[begin PAGE TEXT]

# Gaggia Carezza thumping noise



## Caffelatte (Jan 1, 2016)

Hi pleased to meet you all and happy new year!

i have just taken delivery of a Gaggia Carezza Deluxe, have had a Gaggia Evolution for around 9 years.

I'm a bit 50:50 about the machine, it looks great and is ready to go much more quickly than my old machine, however the perfect crema widget produces a frothy head on the espresso (which seems to be getting worse) and the milk frother doesn't seem to offer any control. These are things I can probably live with.

the main problem however is a loud rhythmic thumping whenever I turn the steam knob. It sounds as if meg white is living inside the boiler. Does anyone know if this is to be expected or a fault?

I didn't get it with the Evolution however that was a single boiler.


----------



## Glenn (Jun 14, 2008)

Thread merged


----------



## Glenn (Jun 14, 2008)

Is the machine new or second hand?

If second hand - when was the machine last descaled?

I've heard those thumping sounds on other Gaggia's of the same model.

It's normal from what I recall.


----------



## Caffelatte (Jan 1, 2016)

Glenn said:


> Is the machine new or second hand?
> 
> If second hand - when was the machine last descaled?
> 
> ...


Thanks for the help and answer. It's a brand new machine. I suspect it probably is normal as the milk froths fine - it can overheat but i think that is because you have no control over steam output and I am still getting used to it. But the sound is incredibly annoying.


----------

[end PAGE TEXT]

■ GIVEN TASK 1 ■
Answer these from the forum thread about the Gaggia Carezza thumping noise:
(a) For about how long had the first poster owned a Gaggia Evolution?
(b) When does the loud rhythmic thumping happen?
(c) Is the Carezza new or second hand?
■ GIVEN TASK 2 ■
From the Gaggia Carezza thread, return everything from "# Gaggia Carezza" down to "or a fault?", copied word for word.

[begin DATA EXTRACT]

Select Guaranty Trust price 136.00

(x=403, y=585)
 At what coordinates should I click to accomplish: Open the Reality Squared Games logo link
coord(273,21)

[end DATA EXTRACT]

■ PROBLEM SOLUTION 1 ■
(a) Around 9 years.
(b) Whenever the steam knob is turned.
(c) Brand new.

■ PROBLEM SOLUTION 2 ■
# Gaggia Carezza thumping noise



## Caffelatte (Jan 1, 2016)

Hi pleased to meet you all and happy new year!

i have just taken delivery of a Gaggia Carezza Deluxe, have had a Gaggia Evolution for around 9 years.

I'm a bit 50:50 about the machine, it looks great and is ready to go much more quickly than my old machine, however the perfect crema widget produces a frothy head on the espresso (which seems to be getting worse) and the milk frother doesn't seem to offer any control. These are things I can probably live with.

the main problem however is a loud rhythmic thumping whenever I turn the steam knob. It sounds as if meg white is living inside the boiler. Does anyone know if this is to be expected or a fault?